Adams Diversified also had a bunch of standouts in consumer staples and technology, including Costco Wholesale (COST), Coca-Cola (KO), Accenture (ACN), Fidelity National Information Services (FIS), Mastercard (MA), and Visa (V). Unlike open-end mutual funds, closed-ends don’t have to worry about inflows and outflows, and “our entire focus is on compounding returns for our shareholders,” says Stoeckle.

He predicts that stocks will keep rising because the Trump administration “will act the same as every other [one seeking re-election]: They will do whatever they can to keep the economy good before the presidential election.”

Adams became a closed-end fund in October 1929, although it was actually founded in 1854 as Adams Express, part of an older company created by Alvin Adams to carry mail in Massachusetts that eventually began shipping to the South and then to Missouri. In 1910, it was the second-largest owner of Pennsylvania Railroad stock. The closed-end came to life to invest the money gleaned when U.S. railroads bought railroad shares owned by Alvin Adams.

One younger fund, also mentioned in our previous story,was a laggard: Boulder Growth & Income (BIF) has a third of its assets in Berkshire Hathaway, which has trailed the market for years. Boulder also owns big slugs of stocks held by Berkshire, including JPMorgan Chase (JPM, 9.4% of the fund) and Wells Fargo (WFC, 5.4%).

“Every time you see stories that Warren Buffett has lost his touch, that historically has been the wrong guess,” says Jim Branscome, a longtime closed-end fan and retired director of investment analysis at S&P. If you think Berkshire will make a comeback, an easy way to bet on it is to own Boulder, which yields 3.6%.

Much of the fund, Branscome notes, is owned by an early investor in Berkshire, Stewart Horejsi, who reportedly began buying Berkshire after reading about it in John Train’s book The Money Masters.

Branscome is less bullish on the other funds in our 2018 article, given their narrowed discounts.
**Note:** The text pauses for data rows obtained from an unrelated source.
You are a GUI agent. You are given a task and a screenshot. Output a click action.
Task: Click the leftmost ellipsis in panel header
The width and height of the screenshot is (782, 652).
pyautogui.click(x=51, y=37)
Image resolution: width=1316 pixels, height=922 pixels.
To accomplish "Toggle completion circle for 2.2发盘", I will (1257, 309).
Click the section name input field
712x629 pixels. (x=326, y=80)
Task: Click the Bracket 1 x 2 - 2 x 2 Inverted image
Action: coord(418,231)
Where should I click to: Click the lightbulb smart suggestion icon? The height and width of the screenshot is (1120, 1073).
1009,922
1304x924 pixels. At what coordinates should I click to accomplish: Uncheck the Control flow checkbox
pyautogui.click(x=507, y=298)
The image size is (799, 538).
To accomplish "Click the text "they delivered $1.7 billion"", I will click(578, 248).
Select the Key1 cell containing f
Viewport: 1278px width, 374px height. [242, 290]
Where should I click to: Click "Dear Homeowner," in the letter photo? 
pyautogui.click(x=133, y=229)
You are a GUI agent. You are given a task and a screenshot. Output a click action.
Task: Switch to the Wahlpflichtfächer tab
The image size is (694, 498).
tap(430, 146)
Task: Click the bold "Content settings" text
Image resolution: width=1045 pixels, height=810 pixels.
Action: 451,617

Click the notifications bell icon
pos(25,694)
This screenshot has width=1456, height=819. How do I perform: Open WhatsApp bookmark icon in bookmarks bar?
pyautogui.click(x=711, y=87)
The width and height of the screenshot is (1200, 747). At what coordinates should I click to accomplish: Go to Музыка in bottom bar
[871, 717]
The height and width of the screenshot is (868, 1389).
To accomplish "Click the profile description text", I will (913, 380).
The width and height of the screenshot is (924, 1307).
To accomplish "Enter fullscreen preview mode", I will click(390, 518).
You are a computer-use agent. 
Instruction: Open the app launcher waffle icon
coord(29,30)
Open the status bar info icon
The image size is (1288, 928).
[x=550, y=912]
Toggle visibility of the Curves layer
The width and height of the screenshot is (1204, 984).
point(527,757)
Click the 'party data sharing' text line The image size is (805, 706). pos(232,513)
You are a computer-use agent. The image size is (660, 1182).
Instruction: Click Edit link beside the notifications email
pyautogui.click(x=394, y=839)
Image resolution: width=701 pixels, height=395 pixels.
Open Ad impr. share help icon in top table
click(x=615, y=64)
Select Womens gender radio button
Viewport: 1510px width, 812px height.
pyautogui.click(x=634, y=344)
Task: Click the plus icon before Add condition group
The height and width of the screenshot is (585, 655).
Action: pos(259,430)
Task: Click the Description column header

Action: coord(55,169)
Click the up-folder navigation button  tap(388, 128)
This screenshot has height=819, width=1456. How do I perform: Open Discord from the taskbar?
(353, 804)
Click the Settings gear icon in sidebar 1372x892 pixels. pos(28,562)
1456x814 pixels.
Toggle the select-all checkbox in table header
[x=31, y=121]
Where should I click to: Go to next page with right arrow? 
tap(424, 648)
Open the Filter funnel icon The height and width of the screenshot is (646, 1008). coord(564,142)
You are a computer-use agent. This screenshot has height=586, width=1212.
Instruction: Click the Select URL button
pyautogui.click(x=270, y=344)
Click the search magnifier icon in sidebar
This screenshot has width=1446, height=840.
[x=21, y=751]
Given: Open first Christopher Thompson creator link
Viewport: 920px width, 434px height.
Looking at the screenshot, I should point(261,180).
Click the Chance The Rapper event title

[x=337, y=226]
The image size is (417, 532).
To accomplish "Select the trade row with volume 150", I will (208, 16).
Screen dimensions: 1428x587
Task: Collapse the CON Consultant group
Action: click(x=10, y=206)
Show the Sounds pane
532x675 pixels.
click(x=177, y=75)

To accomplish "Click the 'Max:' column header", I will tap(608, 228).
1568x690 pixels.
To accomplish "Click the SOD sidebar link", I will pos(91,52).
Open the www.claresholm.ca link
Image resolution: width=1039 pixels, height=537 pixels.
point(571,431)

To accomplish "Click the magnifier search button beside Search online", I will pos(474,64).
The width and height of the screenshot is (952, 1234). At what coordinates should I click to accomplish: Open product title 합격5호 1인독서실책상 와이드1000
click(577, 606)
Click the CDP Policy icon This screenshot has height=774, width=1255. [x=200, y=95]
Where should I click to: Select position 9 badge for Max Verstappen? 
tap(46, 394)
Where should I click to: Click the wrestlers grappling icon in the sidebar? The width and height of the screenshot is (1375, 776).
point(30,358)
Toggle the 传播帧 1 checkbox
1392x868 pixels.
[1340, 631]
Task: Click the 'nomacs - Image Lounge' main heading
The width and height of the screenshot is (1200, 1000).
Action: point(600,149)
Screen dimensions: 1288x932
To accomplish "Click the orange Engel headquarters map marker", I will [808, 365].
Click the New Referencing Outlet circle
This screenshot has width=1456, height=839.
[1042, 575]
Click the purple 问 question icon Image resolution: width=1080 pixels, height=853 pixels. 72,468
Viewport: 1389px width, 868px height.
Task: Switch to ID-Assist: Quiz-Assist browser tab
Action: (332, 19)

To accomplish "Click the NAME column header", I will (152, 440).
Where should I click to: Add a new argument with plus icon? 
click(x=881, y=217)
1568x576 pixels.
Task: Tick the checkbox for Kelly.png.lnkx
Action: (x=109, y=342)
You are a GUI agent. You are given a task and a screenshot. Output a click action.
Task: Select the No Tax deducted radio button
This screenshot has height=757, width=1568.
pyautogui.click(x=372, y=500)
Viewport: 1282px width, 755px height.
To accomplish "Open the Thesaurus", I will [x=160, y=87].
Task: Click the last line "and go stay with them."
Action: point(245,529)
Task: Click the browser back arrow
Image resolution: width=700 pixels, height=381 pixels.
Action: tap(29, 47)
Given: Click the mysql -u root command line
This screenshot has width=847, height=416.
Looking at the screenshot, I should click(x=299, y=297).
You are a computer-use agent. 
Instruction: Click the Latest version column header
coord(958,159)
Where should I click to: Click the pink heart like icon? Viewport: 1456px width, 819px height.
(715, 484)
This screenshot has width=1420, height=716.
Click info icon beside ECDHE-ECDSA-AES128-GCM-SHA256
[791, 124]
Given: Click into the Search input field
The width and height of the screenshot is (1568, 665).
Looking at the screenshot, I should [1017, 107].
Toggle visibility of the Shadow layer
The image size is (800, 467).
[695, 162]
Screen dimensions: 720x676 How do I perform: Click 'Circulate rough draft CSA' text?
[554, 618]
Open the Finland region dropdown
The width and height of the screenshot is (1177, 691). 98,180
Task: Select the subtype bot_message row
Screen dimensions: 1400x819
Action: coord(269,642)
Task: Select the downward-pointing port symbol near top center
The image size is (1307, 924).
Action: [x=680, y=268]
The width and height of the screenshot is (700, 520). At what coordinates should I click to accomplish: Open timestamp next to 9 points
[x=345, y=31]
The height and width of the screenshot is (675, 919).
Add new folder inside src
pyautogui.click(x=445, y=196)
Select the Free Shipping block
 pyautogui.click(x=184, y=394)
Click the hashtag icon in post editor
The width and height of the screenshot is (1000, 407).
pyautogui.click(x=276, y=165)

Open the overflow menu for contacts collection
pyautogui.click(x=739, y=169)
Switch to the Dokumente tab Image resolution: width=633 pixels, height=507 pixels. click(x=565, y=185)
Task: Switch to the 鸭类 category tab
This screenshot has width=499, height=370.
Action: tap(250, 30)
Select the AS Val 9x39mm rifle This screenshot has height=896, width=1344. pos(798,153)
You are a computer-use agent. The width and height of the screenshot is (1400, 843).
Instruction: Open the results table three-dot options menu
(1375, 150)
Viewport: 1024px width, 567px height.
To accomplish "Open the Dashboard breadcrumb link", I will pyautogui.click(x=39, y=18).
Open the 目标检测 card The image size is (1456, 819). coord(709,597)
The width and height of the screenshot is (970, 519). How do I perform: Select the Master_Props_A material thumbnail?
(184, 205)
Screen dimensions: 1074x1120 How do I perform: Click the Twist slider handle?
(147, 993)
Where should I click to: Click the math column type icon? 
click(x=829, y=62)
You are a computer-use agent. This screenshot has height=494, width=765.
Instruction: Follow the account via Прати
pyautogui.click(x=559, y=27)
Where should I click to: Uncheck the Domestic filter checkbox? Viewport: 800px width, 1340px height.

For example, Central Securities’ discount was 17.3% back then, but now is 13.8%. General American’s has slid from 16.5% to 13%, while Adams’ went from 14% to 11%.

“The alpha pond is being overfished,” says Branscome. (Alpha is return above the overall market’s.) Today, Branscome is finding bargains in quality municipal closed-ends. True, they’re leveraged, which heightens risk, but they also boast nice yields.

His favorites include Eaton Vance Muni Bond (EIM), with a discount of 7.8% and taxable-equivalent yield of 6.8%; Eaton Vance Municipal Income Trust (EVN), with a discount of 6.5% and a taxable-equivalent yield of 7.5%; Nuveen Quality Municipal Income (NAD, 9.3% and 7.5%), and Nuveen AMT-Free Quality Municipal Income (NEA, 9.5% and 7.7%). He also likes VanEck Vectors CEF Municipal Income (XMPT), which buys shares of other closed-end muni funds with big discounts.

“I don’t know any other prognosticators who think the market will earn [7%],” Branscome says. “If you want to be in bonds for ballast, the Fed will be on hold, and we’ll be in a noninflationary environment. These are good funds.”